A microtissue-based retinal fibrosis platform for drug efficacy testing

PURPOSE

Development of a microtissue-based phenotypic screening platform to assess the potency of antifibrotic drugs for patients with the neovascular form of age-related macular degeneration.

METHODS

A robust and scalable three-dimensional in vitro model based on primary retinal pigment epithelium (RPE) cells was developed, and a fibrotic disease phenotype was induced. The endpoints included scalable image-based segmentation and quantification of collagen I and fibronectin, bright-field analysis of phenotypic morphological changes, and the analysis of secreted procollagen I levels alongside whole-transcriptome gene expression profiling to demonstrate the potency of compounds in repressing the fibrotic phenotype.

RESULTS

The developed model shows similarity to in vivo tissue structures. The three-dimensional constructs form a prominent, polarized monolayer at the periphery. Cellular markers, including Ezrin and ZO-1, confirm epithelial identity and a strongly polarized morphology with junctional structures. Transcriptomic analysis over the culture period demonstrates progressive microtissue maturation.

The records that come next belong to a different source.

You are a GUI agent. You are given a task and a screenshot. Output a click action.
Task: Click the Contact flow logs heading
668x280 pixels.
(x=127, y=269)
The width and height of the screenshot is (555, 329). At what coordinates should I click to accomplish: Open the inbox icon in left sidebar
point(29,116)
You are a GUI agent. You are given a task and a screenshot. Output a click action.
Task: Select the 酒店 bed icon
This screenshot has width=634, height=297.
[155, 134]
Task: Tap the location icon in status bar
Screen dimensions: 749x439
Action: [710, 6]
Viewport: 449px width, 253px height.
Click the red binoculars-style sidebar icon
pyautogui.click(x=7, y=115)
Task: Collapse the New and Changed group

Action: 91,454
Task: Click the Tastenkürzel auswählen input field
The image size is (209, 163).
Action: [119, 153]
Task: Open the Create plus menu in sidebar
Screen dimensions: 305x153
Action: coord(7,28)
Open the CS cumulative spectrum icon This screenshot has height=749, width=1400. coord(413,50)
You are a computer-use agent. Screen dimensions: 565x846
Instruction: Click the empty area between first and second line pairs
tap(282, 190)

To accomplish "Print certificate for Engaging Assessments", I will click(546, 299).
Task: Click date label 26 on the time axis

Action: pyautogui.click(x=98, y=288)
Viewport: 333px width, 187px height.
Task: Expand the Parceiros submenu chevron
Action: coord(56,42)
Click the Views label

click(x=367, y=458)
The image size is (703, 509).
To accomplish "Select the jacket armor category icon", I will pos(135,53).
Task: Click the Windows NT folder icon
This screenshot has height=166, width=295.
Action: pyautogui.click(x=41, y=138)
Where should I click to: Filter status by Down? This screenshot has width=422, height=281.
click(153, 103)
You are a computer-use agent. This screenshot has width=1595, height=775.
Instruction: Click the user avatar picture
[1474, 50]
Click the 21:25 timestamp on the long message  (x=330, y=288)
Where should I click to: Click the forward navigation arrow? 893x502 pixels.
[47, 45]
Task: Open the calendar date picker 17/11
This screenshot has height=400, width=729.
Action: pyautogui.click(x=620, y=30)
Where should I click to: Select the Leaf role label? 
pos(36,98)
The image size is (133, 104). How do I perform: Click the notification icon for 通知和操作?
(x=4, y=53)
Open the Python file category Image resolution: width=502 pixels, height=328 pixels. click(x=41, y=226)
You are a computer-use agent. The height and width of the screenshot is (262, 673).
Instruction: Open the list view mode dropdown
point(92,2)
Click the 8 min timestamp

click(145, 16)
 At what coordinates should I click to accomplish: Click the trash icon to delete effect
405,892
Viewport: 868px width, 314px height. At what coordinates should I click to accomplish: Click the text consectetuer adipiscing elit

Pathway modulators induced epithelial-to-mesenchymal transition (EMT) and fibrotic phenotypes. Transcriptomic analysis demonstrated strong marker upregulation. The fibrotic phenotype and its repression by specific small molecule inhibitors were confirmed by measuring secreted procollagen I, quantifying fibronectin and collagen I, and assessing morphological changes via bright-field imaging.

CONCLUSIONS

The developed test system exhibits tissue-specific morphology and functionality, showing a high degree of retinal identity. Disease induction led to broad induction of EMT and fibrotic markers, rendering the test system amenable to testing compounds that inhibit or repress fibrotic phenotypes. Production, culture, and endpoint assessment on the Akura platform render the system fully automation-compatible and scalable to higher throughput.